**THE TASK:** List the lines of this listing that hold the word "button".

**GIVEN DATA:**
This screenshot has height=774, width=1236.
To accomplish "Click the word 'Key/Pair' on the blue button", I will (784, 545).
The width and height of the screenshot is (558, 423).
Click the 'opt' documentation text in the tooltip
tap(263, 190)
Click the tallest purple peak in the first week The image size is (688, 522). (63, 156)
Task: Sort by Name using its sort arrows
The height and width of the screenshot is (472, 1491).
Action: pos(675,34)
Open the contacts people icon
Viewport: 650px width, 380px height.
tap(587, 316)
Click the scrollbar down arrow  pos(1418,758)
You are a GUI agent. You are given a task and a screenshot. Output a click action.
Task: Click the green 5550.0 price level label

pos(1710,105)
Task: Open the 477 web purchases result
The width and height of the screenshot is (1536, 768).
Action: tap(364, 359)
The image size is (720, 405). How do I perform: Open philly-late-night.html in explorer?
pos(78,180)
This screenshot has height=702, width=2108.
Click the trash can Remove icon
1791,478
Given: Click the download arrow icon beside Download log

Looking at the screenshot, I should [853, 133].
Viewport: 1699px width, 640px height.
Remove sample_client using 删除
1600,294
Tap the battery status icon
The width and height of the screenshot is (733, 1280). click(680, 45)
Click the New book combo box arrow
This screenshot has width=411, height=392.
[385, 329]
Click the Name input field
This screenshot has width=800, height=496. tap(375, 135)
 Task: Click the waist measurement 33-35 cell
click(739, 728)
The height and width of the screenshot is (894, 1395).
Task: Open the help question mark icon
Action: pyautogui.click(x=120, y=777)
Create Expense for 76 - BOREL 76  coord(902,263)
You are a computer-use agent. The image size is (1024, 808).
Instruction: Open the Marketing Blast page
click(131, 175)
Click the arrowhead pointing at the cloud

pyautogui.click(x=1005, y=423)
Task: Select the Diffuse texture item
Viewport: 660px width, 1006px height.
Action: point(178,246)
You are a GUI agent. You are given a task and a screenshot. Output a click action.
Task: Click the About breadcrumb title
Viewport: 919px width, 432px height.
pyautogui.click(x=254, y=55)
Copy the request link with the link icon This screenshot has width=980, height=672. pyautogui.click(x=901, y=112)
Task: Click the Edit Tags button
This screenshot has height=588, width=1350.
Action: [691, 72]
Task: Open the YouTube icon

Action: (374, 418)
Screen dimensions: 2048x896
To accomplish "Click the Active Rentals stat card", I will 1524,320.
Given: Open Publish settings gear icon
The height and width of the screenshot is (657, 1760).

**SOLUTION FOR THIS PROBLEM:**
To accomplish "Click the word 'Key/Pair' on the blue button", I will (784, 545).
Task: Click the Edit Tags button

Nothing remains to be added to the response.